WORK ORDER>
Below, some lines carry pictures; leave those pictures out and retype exactly the lines from the one with "The width and" through the one with "Hit the white outlined Close button".

Collected data entries:
------------------------------------

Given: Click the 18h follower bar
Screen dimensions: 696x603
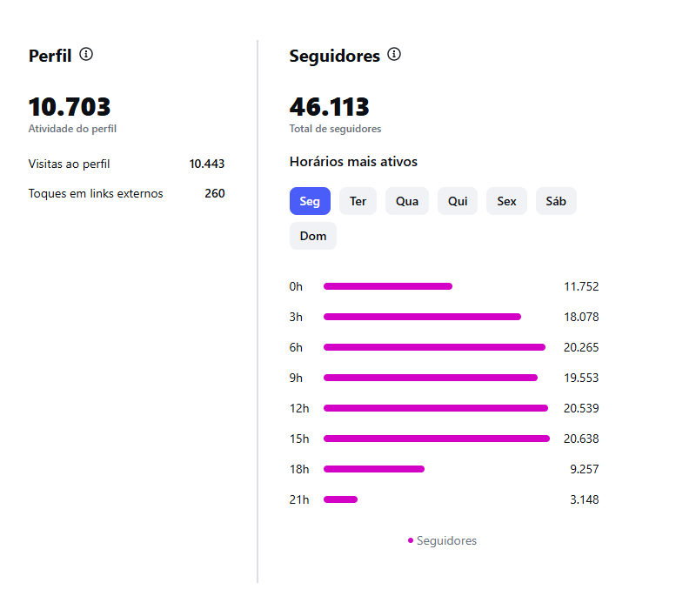Looking at the screenshot, I should pyautogui.click(x=374, y=469).
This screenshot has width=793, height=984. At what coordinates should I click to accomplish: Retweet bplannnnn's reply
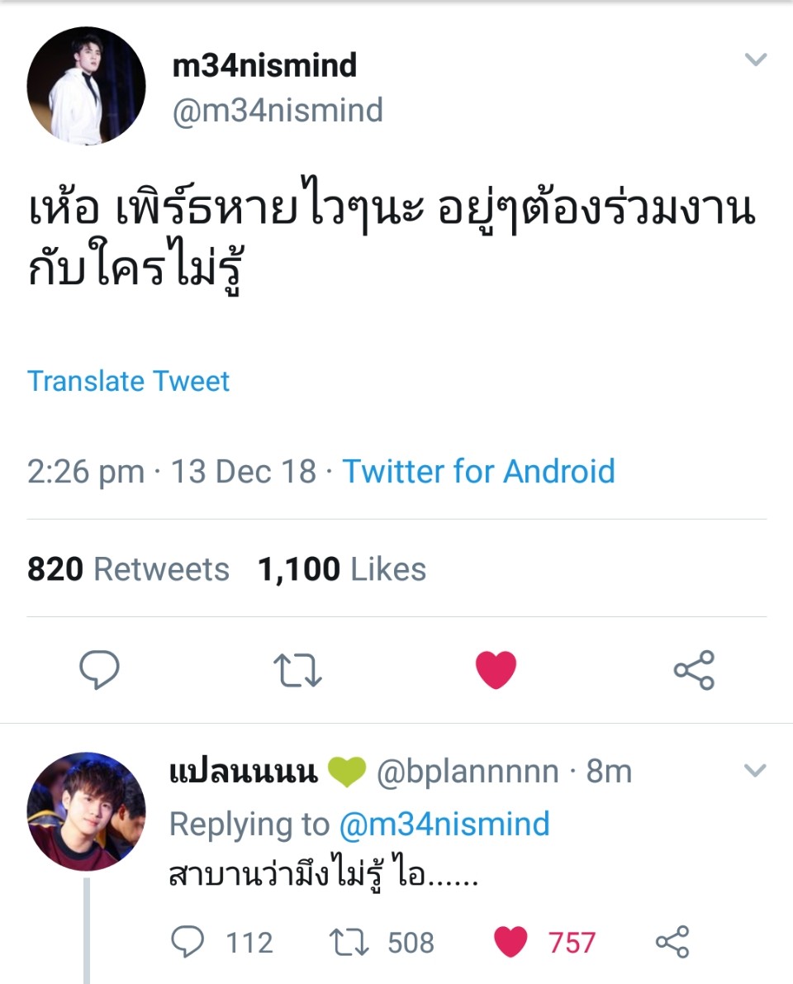[x=349, y=942]
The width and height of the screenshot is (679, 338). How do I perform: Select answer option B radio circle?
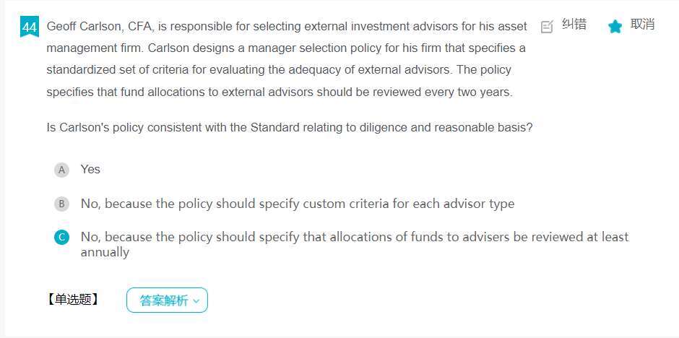coord(62,204)
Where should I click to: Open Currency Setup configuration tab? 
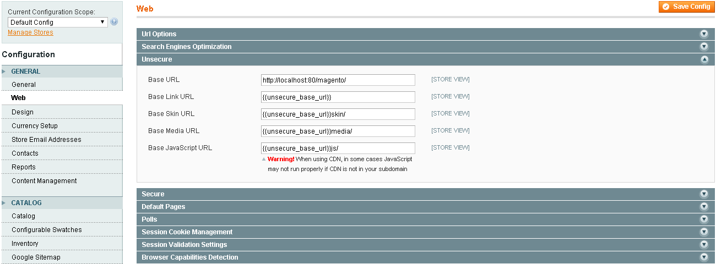(35, 126)
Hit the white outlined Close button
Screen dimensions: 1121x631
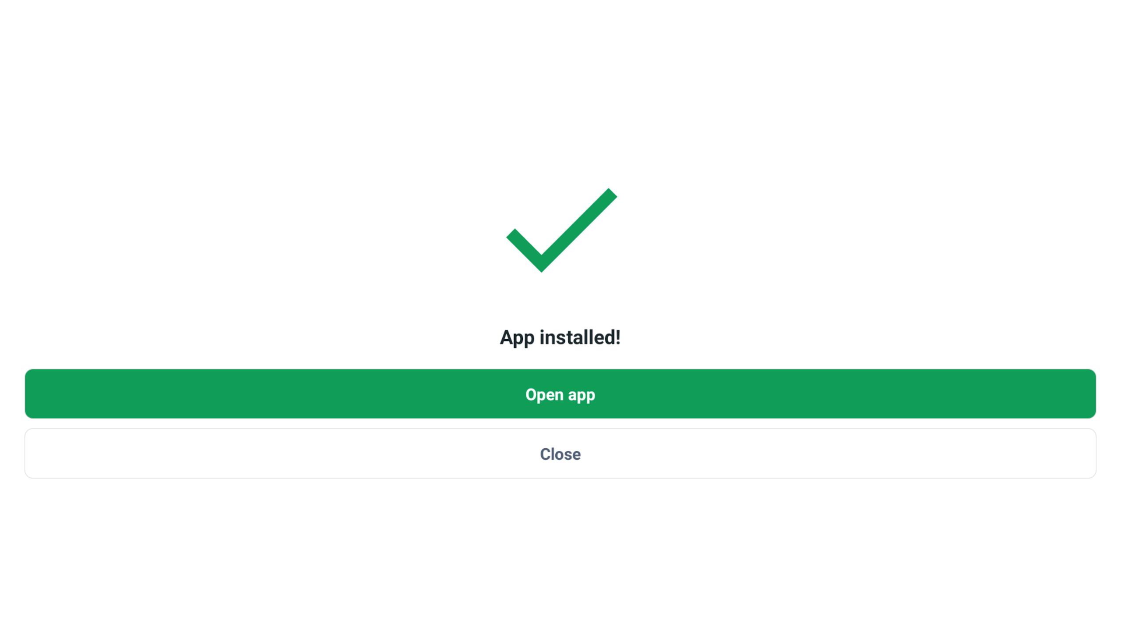pos(560,454)
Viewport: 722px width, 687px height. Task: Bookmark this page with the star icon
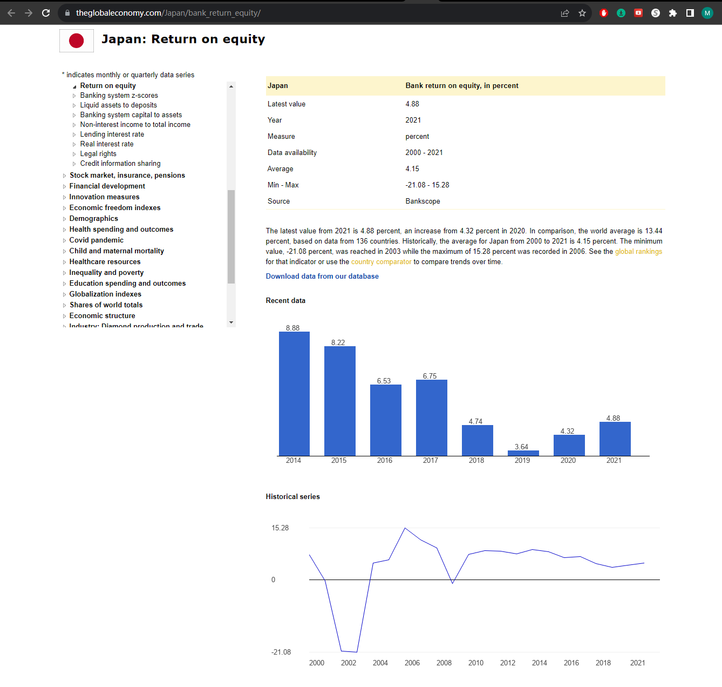click(582, 13)
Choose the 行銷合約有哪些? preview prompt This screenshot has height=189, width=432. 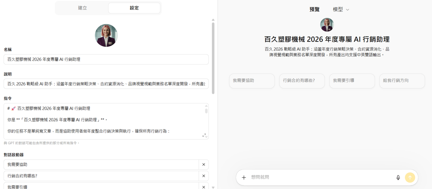point(302,81)
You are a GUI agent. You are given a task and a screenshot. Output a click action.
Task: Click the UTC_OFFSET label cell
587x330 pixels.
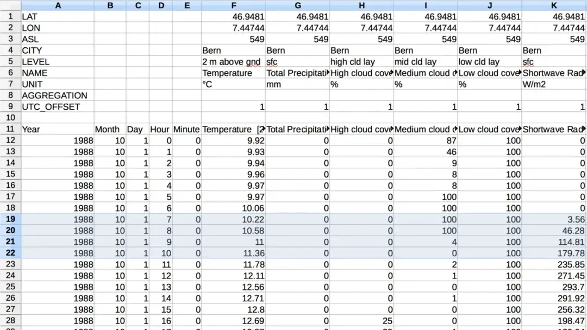coord(57,107)
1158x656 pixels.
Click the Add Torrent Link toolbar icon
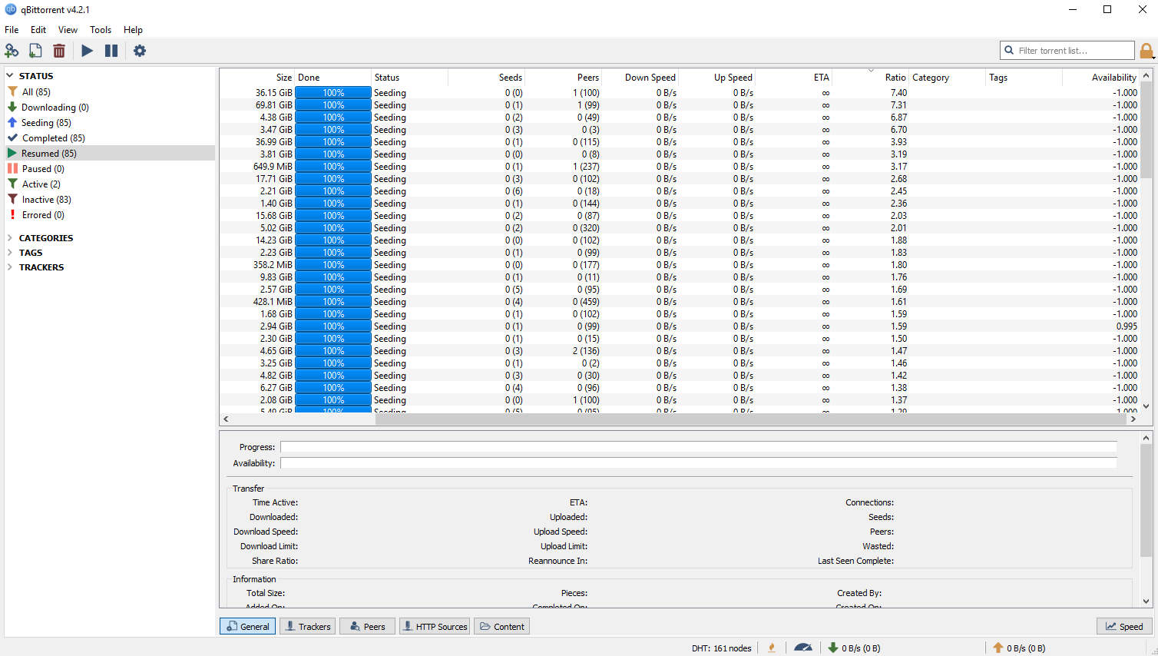pyautogui.click(x=12, y=51)
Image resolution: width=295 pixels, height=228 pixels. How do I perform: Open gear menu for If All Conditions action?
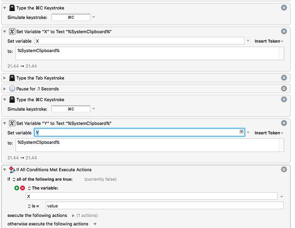point(284,170)
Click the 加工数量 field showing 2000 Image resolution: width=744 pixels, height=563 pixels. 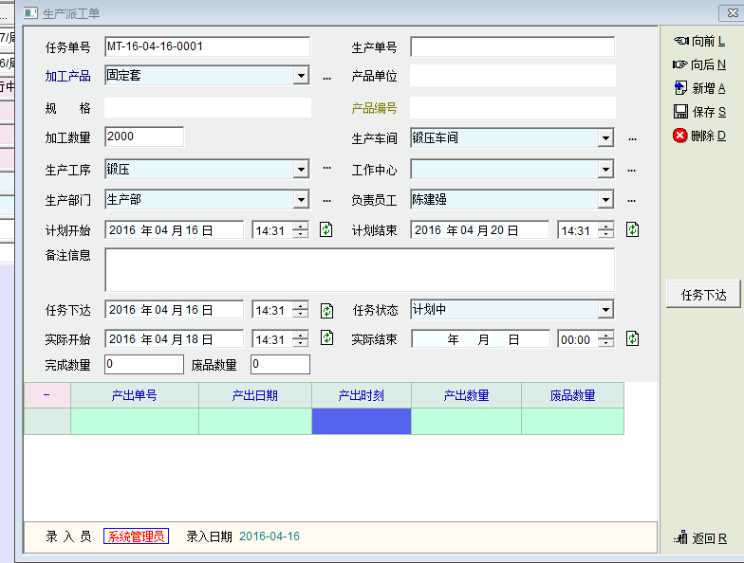(x=144, y=136)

------------------------------------

WRITTEN REPLY>
The width and height of the screenshot is (679, 338). How do I perform: Select answer option B radio circle?
coord(62,204)
Where should I click to: Open Currency Setup configuration tab? 
(35, 126)
Hit the white outlined Close button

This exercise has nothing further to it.